Stored items:
Segment Open
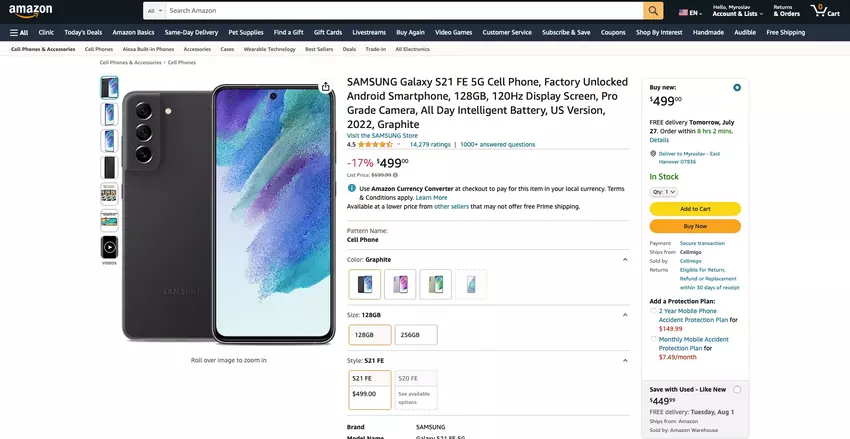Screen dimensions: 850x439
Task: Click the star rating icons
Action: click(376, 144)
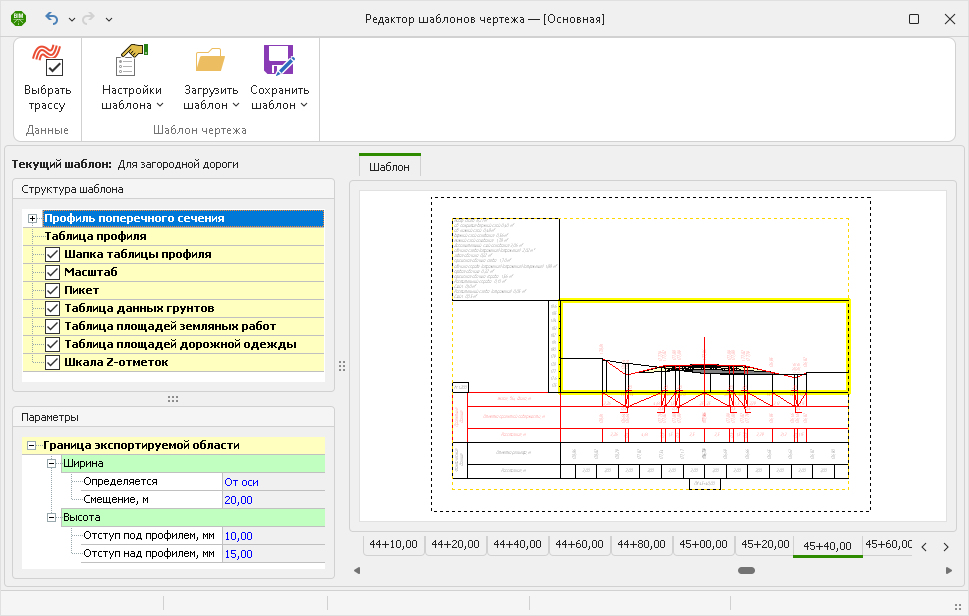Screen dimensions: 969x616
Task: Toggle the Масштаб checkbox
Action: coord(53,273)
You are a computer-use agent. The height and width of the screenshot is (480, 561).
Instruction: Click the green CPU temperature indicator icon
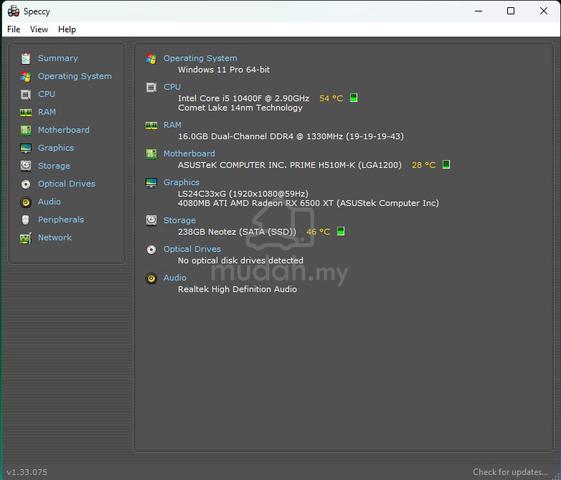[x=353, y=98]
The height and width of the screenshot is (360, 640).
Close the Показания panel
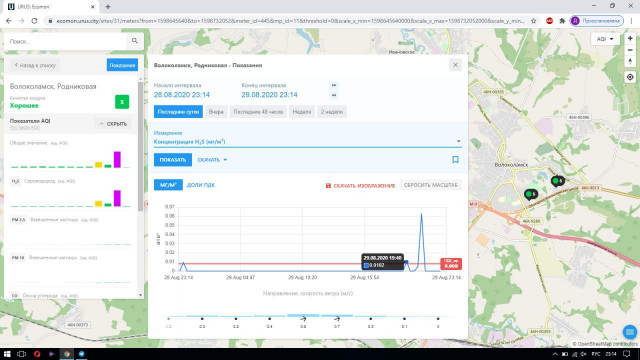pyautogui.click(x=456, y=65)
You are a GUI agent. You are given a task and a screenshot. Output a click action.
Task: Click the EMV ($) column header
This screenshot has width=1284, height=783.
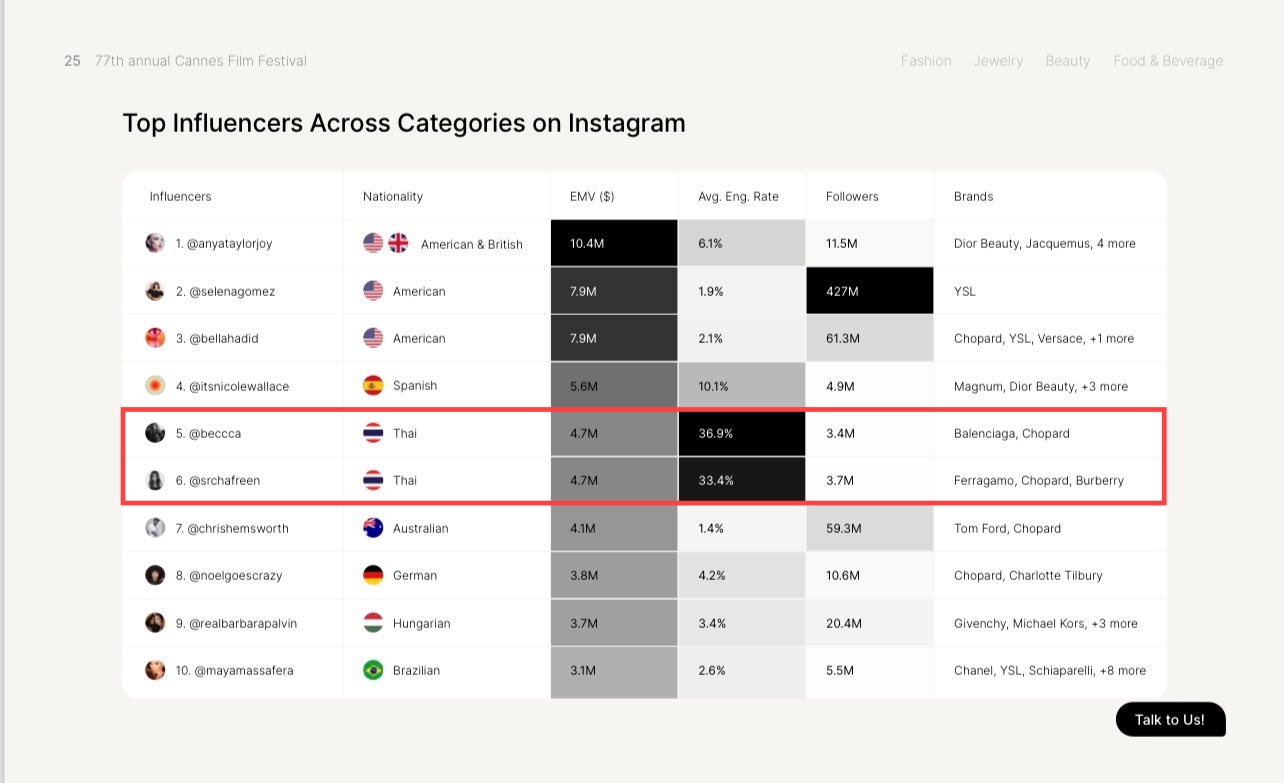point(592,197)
Segment Closed
Segment Open
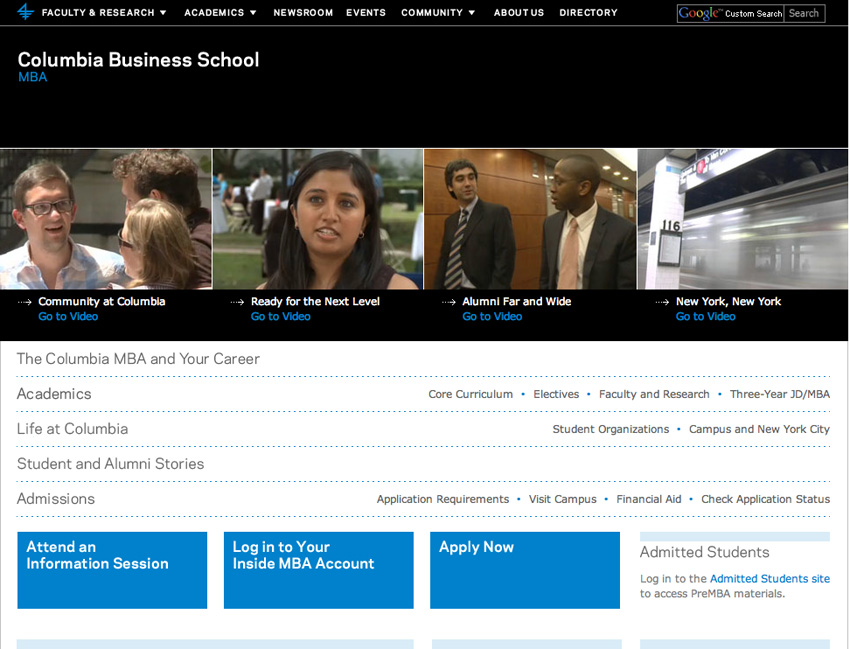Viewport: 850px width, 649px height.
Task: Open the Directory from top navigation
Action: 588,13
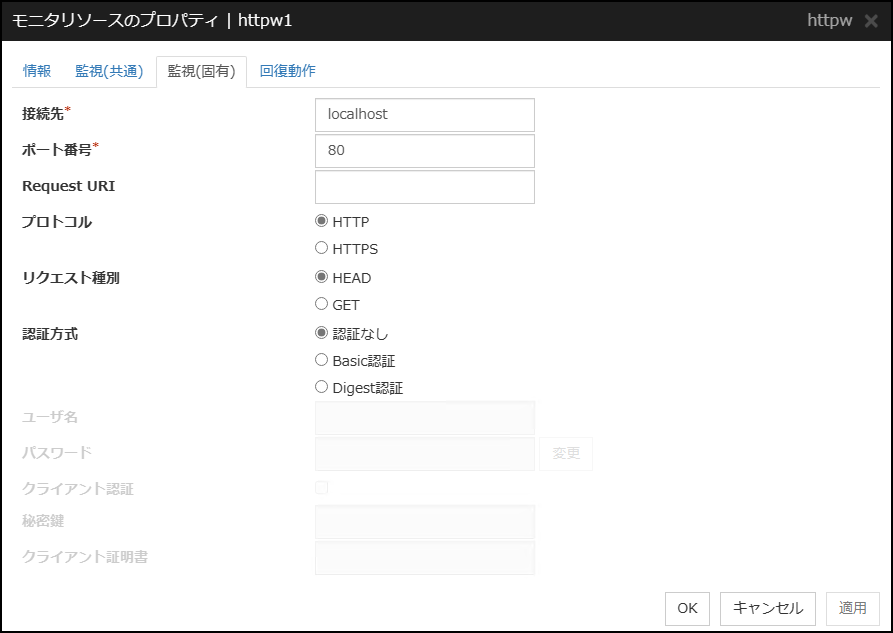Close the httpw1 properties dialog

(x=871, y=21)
Segment Closed
Go through the entries and filter for lines holding the word "agent"; copy each match.

### Written response
You are a computer-use agent. The height and width of the screenshot is (480, 561).
You are a GUI agent. You are given a task and a screenshot. Output a click action.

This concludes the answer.